Fragmento de lectura:
Evocación feliz de un garrotazo en el codo

Juan Gossaín creció en un colegio en Cartagena en el que un profesor, escoba en mano, domesticaba a los estudiantes. Recuerdos intestinos de un internado.

Por: Juan Gossaín

No era un internado: era un reformatorio. Más que eso, era un corral enorme para amansar potros salvajes.

Se levantaba al pie de la muralla venerable, en el centro colonial de Cartagena, con un asilo de huérfanas en un costado y una placita de piedra en el otro. Al frente estaba el mar. 
Con un palo de escoba en la mano, que blandía como si fuera la espada vengadora del ángel exterminador, el profesor Fragoso desbravaba a los muchachos cerreros que venían a estudiar desde todos los rincones del Caribe, de montes y cañadas, de aldeas perdidas y corregimientos sin nombre, incluso de Panamá, Venezuela y Curazao.

[Registros de una colección de datos]
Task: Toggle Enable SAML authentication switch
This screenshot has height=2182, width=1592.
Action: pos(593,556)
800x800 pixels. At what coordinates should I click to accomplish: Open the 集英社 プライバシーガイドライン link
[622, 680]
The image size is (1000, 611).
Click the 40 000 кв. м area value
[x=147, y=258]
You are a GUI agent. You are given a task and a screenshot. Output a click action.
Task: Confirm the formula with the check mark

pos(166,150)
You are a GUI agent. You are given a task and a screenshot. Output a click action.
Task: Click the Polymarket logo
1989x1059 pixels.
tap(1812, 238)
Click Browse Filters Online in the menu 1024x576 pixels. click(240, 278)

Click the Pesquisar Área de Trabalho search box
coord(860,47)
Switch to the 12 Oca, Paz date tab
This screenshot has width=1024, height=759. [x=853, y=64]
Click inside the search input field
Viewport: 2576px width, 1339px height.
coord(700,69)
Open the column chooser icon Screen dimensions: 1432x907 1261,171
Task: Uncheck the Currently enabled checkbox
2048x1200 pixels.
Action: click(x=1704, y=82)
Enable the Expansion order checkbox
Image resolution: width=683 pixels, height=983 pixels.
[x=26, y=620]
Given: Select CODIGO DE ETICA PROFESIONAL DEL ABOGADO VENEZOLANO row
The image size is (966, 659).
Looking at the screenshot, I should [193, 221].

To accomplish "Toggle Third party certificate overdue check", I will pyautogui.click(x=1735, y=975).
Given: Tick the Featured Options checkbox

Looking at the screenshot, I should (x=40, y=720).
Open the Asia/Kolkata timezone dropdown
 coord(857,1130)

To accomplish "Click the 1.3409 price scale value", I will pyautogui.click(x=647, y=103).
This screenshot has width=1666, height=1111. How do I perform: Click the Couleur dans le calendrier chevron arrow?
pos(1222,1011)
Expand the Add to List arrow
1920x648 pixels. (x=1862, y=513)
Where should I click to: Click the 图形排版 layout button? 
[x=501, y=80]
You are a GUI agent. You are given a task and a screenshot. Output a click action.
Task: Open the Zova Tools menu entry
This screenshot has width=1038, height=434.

Objetivo planteado 1:
Según el relato sobre el internado de Cartagena, ¿qué había a cada costado del edificio?
Objetivo planteado 2:
Prosigue el relato sobre el internado de Cartagena a partir de su última oración.

Respuesta final 1:
En un costado había un asilo de huérfanas y en el otro, una placita de piedra.

Respuesta final 2:
A los diez años de edad, varios de mis condiscípulos eran capaces de tumbar un toro tirándolo por el rabo o de agarrarse a trompadas con un tigre en medio de la espesura. La mayor parte de ellos no habían visto un cuaderno en su vida. Ni un automóvil. Yo, por ejemplo, y sin darle más vueltas, no me había puesto jamás un par de zapatos.
Llegábamos con la maleza enredada en los cuernos al famoso Colegio de la Esperanza, que fundaron a mediados del siglo XIX unos librepensadores sublevados contra los abusos de la educación confesional que imponía el señor arzobispo. La verdad es que nos domesticaron a garrotazos mientras íbamos aprendiendo los secretos de la geografía universal de Ptolomeo, las chifladuras filosóficas de Sócrates y la historia de Colombia amañada en los libros de Henao y Arrubla.
 
UNO SOLO Y EN EL CODO
Ya desde entonces el profesor Luis Guillermo Fragoso, que marcó para siempre los años de nuestra juventud, era calvo como un espejo, aunque podían servirle de consuelo unas cejas de matorral que le infundían mayor severidad a su semblante, como si la necesitara. Anguloso, con los pómulos cuadrados y un bigote entrecano que parecía hecho de alambre, era de estatura mediana, pero tenía la misma contextura maciza del cemento armado.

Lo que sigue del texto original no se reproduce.